**EXERCISE MATERIAL:**
============

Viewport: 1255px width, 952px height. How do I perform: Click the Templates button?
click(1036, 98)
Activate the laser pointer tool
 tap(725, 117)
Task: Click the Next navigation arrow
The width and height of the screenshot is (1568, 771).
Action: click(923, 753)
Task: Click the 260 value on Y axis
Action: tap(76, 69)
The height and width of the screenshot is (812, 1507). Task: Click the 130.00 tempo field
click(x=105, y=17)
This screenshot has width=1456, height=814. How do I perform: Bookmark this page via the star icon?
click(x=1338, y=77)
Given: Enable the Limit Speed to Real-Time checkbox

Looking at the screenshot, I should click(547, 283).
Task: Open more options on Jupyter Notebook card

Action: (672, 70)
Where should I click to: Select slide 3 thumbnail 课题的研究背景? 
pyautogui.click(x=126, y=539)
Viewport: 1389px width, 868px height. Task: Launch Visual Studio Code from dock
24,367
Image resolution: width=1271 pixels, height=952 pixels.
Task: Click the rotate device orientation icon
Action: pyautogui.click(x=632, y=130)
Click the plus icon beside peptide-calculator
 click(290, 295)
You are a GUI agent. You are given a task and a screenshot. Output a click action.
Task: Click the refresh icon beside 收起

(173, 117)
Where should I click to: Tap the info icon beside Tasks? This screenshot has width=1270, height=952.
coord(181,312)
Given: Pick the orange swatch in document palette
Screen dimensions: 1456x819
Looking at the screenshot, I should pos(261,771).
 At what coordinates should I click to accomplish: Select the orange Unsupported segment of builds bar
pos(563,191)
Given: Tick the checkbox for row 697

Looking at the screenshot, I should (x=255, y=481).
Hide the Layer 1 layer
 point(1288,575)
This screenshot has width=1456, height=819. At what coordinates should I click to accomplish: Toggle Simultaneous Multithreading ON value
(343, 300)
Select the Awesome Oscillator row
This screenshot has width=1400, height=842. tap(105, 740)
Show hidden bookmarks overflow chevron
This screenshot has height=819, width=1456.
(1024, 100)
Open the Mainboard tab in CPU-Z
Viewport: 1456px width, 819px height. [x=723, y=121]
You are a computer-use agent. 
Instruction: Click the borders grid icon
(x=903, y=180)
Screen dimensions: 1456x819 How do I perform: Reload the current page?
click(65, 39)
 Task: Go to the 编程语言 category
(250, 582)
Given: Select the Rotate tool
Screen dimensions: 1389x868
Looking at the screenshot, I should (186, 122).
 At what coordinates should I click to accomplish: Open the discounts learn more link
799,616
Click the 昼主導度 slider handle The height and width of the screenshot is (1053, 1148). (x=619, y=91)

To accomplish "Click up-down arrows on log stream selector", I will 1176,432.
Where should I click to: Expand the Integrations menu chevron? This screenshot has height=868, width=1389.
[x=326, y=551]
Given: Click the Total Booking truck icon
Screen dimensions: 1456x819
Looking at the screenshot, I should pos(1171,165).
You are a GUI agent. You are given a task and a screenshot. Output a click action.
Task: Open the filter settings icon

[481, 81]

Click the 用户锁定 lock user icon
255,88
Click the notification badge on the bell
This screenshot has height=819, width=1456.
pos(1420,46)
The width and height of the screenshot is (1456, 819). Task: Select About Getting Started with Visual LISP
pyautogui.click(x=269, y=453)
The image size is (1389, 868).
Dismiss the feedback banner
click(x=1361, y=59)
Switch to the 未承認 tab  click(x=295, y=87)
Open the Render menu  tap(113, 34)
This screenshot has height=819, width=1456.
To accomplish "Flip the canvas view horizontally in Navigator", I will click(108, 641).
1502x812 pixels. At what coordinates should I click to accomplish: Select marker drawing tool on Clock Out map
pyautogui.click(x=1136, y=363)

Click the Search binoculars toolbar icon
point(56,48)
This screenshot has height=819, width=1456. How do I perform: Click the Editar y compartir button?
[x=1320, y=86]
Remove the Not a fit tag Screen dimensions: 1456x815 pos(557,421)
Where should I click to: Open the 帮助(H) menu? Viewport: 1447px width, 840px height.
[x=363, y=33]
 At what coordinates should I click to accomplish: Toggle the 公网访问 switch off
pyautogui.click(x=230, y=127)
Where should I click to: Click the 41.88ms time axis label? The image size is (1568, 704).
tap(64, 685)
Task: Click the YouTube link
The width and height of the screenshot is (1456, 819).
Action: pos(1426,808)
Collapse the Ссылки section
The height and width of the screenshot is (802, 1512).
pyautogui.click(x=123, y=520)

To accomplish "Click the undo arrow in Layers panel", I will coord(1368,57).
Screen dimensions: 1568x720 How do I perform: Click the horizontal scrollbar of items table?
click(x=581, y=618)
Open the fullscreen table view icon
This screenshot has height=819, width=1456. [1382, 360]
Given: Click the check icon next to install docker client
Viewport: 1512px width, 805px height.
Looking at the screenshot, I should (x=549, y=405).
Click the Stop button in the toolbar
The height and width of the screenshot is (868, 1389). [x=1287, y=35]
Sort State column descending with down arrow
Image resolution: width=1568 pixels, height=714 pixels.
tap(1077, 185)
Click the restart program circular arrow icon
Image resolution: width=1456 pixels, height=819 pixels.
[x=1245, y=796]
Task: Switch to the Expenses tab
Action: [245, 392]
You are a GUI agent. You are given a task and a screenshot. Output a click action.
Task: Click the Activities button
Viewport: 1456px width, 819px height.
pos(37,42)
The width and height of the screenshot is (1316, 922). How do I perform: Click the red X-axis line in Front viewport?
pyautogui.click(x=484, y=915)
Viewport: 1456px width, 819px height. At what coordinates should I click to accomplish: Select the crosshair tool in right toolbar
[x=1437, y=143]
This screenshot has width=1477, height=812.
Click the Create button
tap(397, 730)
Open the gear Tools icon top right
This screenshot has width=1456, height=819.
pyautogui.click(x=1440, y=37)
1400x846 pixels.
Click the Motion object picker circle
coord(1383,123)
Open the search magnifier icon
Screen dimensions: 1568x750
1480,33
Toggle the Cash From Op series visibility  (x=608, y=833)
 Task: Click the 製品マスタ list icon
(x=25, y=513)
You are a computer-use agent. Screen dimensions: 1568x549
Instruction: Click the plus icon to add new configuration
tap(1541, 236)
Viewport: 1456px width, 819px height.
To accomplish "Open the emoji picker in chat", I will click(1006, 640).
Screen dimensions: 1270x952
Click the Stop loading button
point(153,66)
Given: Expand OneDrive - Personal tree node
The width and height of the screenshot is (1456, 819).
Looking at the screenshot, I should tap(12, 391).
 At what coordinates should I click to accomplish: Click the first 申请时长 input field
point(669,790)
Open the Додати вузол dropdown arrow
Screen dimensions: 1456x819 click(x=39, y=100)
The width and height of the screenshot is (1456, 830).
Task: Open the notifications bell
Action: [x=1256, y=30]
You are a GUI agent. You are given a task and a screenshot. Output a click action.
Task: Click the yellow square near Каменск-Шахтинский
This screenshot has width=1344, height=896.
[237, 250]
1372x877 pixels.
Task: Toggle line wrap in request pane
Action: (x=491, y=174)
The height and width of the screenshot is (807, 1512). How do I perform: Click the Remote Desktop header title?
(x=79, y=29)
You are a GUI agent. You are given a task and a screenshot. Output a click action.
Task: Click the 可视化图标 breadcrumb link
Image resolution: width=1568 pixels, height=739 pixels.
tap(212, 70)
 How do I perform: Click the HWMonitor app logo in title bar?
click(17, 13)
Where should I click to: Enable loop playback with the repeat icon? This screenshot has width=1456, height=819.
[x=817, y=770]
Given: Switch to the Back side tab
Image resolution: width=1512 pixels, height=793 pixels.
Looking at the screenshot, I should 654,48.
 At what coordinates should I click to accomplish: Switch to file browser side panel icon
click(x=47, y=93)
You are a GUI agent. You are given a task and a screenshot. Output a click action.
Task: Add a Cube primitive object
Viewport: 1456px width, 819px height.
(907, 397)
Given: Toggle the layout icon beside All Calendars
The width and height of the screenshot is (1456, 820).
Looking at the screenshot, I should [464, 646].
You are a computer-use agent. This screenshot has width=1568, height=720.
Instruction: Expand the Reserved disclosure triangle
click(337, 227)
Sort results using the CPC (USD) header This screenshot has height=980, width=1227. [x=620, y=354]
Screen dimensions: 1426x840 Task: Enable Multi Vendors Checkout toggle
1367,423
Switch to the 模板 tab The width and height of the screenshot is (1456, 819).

============

**EXERCISE REQUIREMENTS:**
Filter the data above by the word "will" and copy every line that matches.

**RESULT OF THIS TASK:**
To accomplish "Click up-down arrows on log stream selector", I will 1176,432.
To accomplish "Flip the canvas view horizontally in Navigator", I will click(108, 641).
To accomplish "Click the undo arrow in Layers panel", I will coord(1368,57).
To accomplish "Open the emoji picker in chat", I will click(1006, 640).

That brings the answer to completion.